Tâche brève A
Mettez sous forme de liste JSON de chaînes, à raison d'une chaîne par ligne et sans les lignes vides, tout ce qui va du début des enregistrements jusqu'à la ligne contenant « pos(101,350) », celle-ci comprise.

Extrait de page
++++++

L’argent dans le rugby amateur est quand même nécessaire, il a toujours existé…
Mais je ne dis pas le contraire, je dis juste que les budgets ont explosé ces dernières années. A l’image du Top 14 déjà. Cette course à l’armement s’est retourné contre plusieurs clubs, je le répète. Au niveau amateur, je suis toujours surpris de lire que tel joueur a signé dans tel club, car on sait bien qu’il y est venu en partie pour de l’argent. Et je suis surpris que l’on donne de l’argent pour jouer en fédérale 2, 3, et encore plus en séries. Je ne suis ni un ange, ni un naïf, mais je suis réaliste. Il y a des doux rêveurs à l’intérieur de notre système, qui donnaient 10 quand ils avaient 8. Et qui continueront peut-être à le faire quand on pourra reprendre le chemin des vestiaires. Mais à quoi ça correspond ? Quel est l’avenir de rugby amateur là dans ces conditions ?

++++++

Données fournies

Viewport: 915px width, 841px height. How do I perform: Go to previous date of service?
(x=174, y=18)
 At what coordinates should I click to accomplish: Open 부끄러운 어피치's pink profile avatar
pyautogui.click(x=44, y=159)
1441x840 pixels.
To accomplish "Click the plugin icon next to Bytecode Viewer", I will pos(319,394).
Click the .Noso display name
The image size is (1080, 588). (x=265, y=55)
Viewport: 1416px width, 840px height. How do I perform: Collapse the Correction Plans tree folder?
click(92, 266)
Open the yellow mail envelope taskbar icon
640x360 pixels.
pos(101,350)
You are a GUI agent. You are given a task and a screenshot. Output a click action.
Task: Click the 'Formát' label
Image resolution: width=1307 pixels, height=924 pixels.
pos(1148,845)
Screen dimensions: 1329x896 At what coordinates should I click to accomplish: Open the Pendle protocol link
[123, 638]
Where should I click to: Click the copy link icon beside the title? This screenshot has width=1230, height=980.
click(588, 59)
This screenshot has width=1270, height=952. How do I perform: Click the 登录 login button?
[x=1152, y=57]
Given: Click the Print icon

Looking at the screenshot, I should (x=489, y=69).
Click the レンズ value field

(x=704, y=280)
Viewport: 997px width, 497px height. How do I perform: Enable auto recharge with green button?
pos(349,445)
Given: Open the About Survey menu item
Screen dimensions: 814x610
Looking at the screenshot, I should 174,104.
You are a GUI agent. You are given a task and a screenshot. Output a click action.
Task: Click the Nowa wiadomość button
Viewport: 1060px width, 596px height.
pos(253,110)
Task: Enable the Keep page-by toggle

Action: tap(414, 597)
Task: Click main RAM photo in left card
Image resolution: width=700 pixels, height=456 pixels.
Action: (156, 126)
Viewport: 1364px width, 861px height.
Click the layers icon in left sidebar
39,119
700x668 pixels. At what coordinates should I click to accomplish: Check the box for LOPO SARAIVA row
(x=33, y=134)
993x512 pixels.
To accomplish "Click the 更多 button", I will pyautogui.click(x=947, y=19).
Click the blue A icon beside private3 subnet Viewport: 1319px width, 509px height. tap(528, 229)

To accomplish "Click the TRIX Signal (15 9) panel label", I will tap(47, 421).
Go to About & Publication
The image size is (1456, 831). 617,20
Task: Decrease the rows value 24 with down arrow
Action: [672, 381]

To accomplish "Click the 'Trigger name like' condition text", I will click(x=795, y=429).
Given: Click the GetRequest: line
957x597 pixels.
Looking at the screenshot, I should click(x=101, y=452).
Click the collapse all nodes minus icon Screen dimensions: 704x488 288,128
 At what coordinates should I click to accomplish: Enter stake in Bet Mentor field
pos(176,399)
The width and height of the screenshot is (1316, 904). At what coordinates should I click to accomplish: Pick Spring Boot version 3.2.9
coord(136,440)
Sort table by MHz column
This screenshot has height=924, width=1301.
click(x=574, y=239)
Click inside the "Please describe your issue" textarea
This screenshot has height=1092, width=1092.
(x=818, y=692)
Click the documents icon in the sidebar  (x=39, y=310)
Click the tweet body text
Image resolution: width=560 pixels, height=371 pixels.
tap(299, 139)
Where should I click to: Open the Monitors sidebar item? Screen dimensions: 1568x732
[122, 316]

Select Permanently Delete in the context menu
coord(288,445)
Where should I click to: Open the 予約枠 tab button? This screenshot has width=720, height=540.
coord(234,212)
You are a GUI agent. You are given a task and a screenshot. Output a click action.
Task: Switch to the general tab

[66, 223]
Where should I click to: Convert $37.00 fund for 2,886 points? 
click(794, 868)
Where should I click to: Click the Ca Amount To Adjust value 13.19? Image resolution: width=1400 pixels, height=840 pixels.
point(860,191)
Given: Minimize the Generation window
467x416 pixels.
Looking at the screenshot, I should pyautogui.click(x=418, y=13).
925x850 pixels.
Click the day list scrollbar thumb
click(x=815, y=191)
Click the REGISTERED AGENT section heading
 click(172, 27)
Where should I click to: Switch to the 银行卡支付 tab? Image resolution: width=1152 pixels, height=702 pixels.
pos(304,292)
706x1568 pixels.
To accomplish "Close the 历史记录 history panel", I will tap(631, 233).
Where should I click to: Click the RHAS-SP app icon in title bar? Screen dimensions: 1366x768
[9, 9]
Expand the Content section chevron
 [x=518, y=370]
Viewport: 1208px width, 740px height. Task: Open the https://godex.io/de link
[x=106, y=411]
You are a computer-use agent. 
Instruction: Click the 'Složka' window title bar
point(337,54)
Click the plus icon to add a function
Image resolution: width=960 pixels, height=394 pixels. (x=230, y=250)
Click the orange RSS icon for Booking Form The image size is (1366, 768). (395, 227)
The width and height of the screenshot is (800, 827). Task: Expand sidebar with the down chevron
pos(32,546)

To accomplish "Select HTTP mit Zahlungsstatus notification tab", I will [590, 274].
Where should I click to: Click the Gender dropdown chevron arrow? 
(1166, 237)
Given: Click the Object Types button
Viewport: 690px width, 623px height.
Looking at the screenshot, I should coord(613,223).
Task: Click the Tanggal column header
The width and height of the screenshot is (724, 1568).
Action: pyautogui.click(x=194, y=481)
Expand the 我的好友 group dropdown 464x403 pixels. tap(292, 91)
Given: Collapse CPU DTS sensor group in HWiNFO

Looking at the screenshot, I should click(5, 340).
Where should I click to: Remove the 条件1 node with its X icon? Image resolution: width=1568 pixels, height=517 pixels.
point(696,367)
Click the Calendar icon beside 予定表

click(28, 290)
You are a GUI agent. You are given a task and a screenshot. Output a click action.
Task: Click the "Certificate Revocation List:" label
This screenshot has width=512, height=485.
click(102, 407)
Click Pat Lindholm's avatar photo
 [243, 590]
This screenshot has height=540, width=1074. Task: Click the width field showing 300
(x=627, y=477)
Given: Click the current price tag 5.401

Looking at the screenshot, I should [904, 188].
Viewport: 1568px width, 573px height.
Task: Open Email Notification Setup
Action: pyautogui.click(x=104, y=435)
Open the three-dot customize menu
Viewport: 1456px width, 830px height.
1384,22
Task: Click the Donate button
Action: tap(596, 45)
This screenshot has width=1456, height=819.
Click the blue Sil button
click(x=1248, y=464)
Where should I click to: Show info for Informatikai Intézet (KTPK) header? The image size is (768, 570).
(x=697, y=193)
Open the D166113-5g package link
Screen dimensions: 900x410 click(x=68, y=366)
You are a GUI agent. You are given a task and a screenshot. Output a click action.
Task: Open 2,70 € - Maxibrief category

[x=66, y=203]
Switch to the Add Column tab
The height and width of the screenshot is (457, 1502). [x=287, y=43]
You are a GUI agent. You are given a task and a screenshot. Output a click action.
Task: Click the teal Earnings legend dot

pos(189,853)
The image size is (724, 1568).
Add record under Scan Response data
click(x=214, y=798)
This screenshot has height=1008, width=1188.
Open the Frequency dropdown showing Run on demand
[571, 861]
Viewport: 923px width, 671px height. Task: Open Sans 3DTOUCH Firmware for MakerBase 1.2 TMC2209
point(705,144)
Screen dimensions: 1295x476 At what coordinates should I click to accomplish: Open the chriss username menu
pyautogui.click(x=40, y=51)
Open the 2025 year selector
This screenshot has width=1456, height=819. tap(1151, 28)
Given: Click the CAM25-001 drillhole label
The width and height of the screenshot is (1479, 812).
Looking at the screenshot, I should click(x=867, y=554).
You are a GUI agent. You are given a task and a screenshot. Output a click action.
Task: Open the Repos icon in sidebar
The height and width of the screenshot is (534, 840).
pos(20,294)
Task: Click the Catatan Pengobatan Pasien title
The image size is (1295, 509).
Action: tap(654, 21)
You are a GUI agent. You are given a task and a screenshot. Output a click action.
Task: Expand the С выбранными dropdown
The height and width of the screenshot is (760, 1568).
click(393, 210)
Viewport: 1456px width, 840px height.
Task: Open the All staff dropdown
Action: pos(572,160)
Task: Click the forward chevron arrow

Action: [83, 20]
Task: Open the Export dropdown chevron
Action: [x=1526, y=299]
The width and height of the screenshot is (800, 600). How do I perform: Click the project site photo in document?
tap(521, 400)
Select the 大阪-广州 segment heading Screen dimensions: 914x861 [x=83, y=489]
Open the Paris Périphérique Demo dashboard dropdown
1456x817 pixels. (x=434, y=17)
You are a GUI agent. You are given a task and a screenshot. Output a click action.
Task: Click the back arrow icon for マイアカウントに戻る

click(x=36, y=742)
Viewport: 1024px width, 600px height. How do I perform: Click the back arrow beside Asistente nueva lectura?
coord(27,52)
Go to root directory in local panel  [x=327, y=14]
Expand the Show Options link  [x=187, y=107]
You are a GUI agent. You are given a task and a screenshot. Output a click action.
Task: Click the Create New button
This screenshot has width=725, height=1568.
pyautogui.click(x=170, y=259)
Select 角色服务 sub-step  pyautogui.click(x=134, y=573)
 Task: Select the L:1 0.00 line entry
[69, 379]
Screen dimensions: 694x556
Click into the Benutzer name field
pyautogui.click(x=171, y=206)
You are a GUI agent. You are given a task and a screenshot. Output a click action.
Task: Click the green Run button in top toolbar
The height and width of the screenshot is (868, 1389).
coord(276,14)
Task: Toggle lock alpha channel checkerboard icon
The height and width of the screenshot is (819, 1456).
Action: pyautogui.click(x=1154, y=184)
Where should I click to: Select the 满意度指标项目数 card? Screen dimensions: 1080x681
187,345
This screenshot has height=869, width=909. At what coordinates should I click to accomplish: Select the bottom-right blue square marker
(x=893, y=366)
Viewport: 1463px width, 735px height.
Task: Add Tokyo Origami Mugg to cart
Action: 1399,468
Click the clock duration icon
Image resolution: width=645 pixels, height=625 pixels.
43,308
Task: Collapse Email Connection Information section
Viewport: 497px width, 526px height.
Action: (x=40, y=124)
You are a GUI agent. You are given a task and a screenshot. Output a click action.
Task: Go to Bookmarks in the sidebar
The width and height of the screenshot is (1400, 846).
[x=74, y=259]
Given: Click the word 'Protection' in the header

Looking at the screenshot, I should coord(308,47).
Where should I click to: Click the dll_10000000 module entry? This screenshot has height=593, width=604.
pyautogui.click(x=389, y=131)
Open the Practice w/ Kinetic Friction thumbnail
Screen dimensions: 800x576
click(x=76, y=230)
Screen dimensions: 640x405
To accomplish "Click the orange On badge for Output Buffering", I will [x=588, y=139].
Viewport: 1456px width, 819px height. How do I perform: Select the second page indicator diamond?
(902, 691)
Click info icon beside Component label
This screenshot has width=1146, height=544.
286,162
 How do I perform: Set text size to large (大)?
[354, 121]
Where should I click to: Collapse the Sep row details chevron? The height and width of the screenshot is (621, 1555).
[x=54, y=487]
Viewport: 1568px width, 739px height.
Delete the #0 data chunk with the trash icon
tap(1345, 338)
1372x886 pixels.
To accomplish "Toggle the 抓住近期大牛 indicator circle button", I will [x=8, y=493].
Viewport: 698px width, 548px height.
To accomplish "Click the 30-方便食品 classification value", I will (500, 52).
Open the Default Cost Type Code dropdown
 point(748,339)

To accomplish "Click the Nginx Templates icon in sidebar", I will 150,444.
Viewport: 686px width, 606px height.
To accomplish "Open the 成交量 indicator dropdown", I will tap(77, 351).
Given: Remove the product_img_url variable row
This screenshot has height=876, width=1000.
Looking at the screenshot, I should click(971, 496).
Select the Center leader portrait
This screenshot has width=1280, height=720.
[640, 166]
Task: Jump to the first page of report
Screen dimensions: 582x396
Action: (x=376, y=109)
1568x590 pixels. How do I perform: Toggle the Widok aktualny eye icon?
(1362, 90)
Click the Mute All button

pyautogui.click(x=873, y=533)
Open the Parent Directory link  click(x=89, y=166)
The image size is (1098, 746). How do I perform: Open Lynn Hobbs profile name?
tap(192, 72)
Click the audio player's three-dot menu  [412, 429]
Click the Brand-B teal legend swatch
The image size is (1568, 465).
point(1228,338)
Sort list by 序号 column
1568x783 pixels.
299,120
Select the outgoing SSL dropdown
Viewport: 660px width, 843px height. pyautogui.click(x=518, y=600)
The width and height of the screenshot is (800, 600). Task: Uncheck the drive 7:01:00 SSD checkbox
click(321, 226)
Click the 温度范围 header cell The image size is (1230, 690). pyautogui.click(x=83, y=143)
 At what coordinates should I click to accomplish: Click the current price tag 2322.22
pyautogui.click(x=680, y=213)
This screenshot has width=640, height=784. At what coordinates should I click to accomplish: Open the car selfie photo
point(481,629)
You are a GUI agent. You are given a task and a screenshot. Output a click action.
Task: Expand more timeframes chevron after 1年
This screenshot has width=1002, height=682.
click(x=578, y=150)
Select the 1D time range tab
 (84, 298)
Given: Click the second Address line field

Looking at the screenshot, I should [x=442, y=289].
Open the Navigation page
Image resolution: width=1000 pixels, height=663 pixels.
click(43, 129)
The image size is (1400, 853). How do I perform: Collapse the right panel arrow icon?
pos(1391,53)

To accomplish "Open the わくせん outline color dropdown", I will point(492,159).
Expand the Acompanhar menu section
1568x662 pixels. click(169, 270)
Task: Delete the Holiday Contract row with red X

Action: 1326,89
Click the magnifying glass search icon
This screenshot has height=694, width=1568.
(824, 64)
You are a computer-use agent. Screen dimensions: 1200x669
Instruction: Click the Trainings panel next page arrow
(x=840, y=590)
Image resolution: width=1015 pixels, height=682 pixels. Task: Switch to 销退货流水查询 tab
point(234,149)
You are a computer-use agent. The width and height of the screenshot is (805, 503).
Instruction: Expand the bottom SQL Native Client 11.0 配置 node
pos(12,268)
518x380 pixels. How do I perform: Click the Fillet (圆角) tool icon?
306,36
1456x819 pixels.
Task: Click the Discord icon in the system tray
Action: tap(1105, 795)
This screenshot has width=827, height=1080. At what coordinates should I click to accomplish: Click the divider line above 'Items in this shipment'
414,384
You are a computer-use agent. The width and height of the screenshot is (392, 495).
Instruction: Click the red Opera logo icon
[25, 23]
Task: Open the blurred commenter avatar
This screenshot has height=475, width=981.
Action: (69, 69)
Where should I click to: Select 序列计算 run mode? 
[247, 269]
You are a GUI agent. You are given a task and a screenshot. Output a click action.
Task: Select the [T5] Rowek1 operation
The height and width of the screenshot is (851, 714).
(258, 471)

++++++

Tâche brève B
Transcrivez fidèlement le passage du texte sur le rugby amateur qui s'étend de « L’argent dans le » jusqu'à « ces conditions ? ».

Réponse complète A
[
  "Viewport: 915px width, 841px height. How do I perform: Go to previous date of service?",
  "(x=174, y=18)",
  " At what coordinates should I click to accomplish: Open 부끄러운 어피치's pink profile avatar",
  "pyautogui.click(x=44, y=159)",
  "1441x840 pixels.",
  "To accomplish \"Click the plugin icon next to Bytecode Viewer\", I will pos(319,394).",
  "Click the .Noso display name",
  "The image size is (1080, 588). (x=265, y=55)",
  "Viewport: 1416px width, 840px height. How do I perform: Collapse the Correction Plans tree folder?",
  "click(92, 266)",
  "Open the yellow mail envelope taskbar icon",
  "640x360 pixels.",
  "pos(101,350)"
]

Réponse complète B
L’argent dans le rugby amateur est quand même nécessaire, il a toujours existé…
Mais je ne dis pas le contraire, je dis juste que les budgets ont explosé ces dernières années. A l’image du Top 14 déjà. Cette course à l’armement s’est retourné contre plusieurs clubs, je le répète. Au niveau amateur, je suis toujours surpris de lire que tel joueur a signé dans tel club, car on sait bien qu’il y est venu en partie pour de l’argent. Et je suis surpris que l’on donne de l’argent pour jouer en fédérale 2, 3, et encore plus en séries. Je ne suis ni un ange, ni un naïf, mais je suis réaliste. Il y a des doux rêveurs à l’intérieur de notre système, qui donnaient 10 quand ils avaient 8. Et qui continueront peut-être à le faire quand on pourra reprendre le chemin des vestiaires. Mais à quoi ça correspond ? Quel est l’avenir de rugby amateur là dans ces conditions ?